Wow, that with the flash layout is very good examplified! smile

Would be really cool if someone could contribute this to the new Faq under "The flash layout" or so.

(Last edited by olli_04 on 28 Oct 2005, 10:20)

mbm wrote:

While in failsafe the ip address is forced to 192.168.1.1 with a mac address of 00:00:BA:DC:0D:ED. You will only be able to get in via telnet; ssh won't work because your ssh configuration is stored on the jffs2 partition.

Yes, very nice explanation. But my comment was prompted by the fact that many of us have reported that failsafe does not always boot to a known "telnetable" (from the lan) configuration. Presumably this is because some part of our custom configuration (startup script?, nvram settings?) is not being ignored. I have run into this many times and have not been able to track down a specific cause/setting, so I just end up reflashing out of it. As I reported in the other thread it seems that br0 is not complete because eth0 is dead.

PS: and my "fun" comment was genuine. I haven't had this much fun since punching tape on a DDP-516 or perhaps writing a CPM macro cross-assembler for the 6502. Whish I had the time to get into the guts of this but I'll leave that up to you guys and worry about getting another "hotspot in a tube" up.

- DL

(Last edited by dl on 31 Oct 2005, 10:43)

pkraszewski wrote:

And last-last word - please somehow protect critical packages from deletion. Perhaps you should make a dummy read-only package SYSTEM and make it depending on all necessary ones. This would give at least a warning during doing something stupid...

Duhh...  hmm  Thats why you run Windows CE Wireless for WRT in Safe mode .. and not openWrt roll Geeezzz..  and you think using the stock firmware this post would have never happened. cool

(Last edited by /usr/local/fox on 28 Oct 2005, 13:14)

mbm wrote:

So what the hell do you do to fix a corrupted jffs2 partition when you're using squahsfs? Simple; boot failsafe. Power up, and hold the reset button for ~2 seconds immediately when you see the DMZ led. When you boot failsafe it won't attempt to mount the jffs2 filesystem, allowing you to telnet in and either fix the problem or just run firstboot again to reset the jffs2 partition.

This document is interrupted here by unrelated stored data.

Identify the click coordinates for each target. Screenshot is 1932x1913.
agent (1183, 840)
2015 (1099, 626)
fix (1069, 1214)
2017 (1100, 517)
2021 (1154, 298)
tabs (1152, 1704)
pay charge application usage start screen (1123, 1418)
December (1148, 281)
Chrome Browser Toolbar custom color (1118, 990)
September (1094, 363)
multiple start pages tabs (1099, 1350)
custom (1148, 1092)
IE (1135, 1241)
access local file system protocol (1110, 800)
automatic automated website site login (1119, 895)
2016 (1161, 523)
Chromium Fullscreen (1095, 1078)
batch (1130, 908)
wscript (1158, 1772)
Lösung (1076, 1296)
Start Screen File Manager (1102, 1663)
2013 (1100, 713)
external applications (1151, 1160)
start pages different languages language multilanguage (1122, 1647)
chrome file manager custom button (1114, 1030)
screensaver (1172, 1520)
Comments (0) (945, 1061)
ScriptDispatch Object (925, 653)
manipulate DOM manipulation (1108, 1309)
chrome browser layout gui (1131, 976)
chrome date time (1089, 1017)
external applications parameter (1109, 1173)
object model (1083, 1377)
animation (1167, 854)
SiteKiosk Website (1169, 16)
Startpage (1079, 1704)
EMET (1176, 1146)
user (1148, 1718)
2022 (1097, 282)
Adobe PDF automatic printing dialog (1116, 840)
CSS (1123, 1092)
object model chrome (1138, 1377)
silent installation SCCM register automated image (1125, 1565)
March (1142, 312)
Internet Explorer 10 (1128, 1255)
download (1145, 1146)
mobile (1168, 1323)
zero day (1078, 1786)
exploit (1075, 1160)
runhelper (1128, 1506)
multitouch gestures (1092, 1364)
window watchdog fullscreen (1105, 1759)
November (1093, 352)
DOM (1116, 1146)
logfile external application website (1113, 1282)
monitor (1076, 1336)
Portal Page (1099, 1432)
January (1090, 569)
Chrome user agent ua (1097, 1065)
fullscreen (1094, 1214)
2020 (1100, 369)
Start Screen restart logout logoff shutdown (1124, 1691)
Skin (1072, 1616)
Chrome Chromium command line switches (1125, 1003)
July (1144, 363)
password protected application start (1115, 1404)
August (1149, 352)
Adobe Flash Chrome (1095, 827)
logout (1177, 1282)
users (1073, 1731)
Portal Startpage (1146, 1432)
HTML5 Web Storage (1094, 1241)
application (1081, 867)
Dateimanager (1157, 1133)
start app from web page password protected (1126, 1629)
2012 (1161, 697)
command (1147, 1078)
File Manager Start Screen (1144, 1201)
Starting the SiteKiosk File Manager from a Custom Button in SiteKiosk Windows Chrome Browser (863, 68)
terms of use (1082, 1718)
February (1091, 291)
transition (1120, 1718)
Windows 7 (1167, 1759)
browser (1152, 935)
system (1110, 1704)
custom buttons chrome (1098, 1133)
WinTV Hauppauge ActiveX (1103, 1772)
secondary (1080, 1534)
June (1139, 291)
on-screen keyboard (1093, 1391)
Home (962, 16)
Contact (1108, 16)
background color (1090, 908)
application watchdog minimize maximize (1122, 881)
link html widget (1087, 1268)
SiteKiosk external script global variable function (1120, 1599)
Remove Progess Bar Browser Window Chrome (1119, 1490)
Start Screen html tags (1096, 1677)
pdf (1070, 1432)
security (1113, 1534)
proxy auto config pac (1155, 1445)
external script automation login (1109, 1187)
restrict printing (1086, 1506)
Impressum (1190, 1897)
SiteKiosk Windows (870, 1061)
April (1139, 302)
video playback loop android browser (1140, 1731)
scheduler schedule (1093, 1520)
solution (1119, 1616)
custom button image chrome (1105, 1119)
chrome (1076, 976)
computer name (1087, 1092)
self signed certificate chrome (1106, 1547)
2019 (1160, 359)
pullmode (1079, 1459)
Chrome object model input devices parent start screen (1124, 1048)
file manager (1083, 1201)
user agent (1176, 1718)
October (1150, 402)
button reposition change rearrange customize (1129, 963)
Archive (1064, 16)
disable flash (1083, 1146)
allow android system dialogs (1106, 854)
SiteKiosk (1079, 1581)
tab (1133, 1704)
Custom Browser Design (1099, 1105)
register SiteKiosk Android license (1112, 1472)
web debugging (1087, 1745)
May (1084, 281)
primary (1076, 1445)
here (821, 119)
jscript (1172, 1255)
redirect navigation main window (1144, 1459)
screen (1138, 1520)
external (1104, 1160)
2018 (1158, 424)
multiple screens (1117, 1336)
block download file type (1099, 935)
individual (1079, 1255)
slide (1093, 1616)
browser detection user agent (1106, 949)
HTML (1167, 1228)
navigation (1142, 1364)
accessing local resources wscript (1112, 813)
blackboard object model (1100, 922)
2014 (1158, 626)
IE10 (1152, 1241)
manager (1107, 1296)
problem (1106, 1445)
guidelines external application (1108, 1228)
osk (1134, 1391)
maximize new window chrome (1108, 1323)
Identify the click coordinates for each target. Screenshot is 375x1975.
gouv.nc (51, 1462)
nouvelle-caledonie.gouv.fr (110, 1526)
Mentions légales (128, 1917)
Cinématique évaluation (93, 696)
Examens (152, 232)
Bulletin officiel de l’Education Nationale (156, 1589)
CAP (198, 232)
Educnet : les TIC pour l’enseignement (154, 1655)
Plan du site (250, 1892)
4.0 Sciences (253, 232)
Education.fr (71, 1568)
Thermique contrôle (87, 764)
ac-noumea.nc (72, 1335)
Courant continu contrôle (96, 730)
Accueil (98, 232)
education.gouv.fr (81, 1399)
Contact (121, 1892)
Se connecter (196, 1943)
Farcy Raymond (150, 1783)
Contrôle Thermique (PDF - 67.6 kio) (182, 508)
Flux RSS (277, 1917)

While in failsafe the ip address is forced to 192.168.1.1 with a mac address of 00:00:BA:DC:0D:ED. You will only be able to get in via telnet; ssh won't work because your ssh configuration is stored on the jffs2 partition.

And how do you get a router like the SE505 V2 into failsave? It doesn't have a DMZ led, and OpenWRT doesn't use the other leds too. I tried it many times, but I never got it into failsave,  no matter when or how long I did hold the reset button.

Stupid you are. Manual didn't you read.

Shame on me!

Due to misunderstanding - I assumed removing package removes it from all filesystems (so, I assumed it works like non-sqashfs for package management) . I didn't remember part of it was on read-only... So - what did I actually remove? Just symlinks to ROM area?

Well, it is usually me who cries RTFM the loudest... Shame on me.

Well, thanks everybody for answers. My OpenWRT is up and running and I'll be more careful next time.

Anyway, critical packages should be somehow protected.

pkraszewski wrote:

Stupid you are. Manual didn't you read.
Anyway, critical packages should be somehow protected.

Chroot?

Well, it is usually me who cries RTFM the loudest... Shame on me.

Can some one PM me and tell me what RTFM means?

RTFM = Read The Fine Manual

You can substitute Fine with your choice of words beginning with the letter F.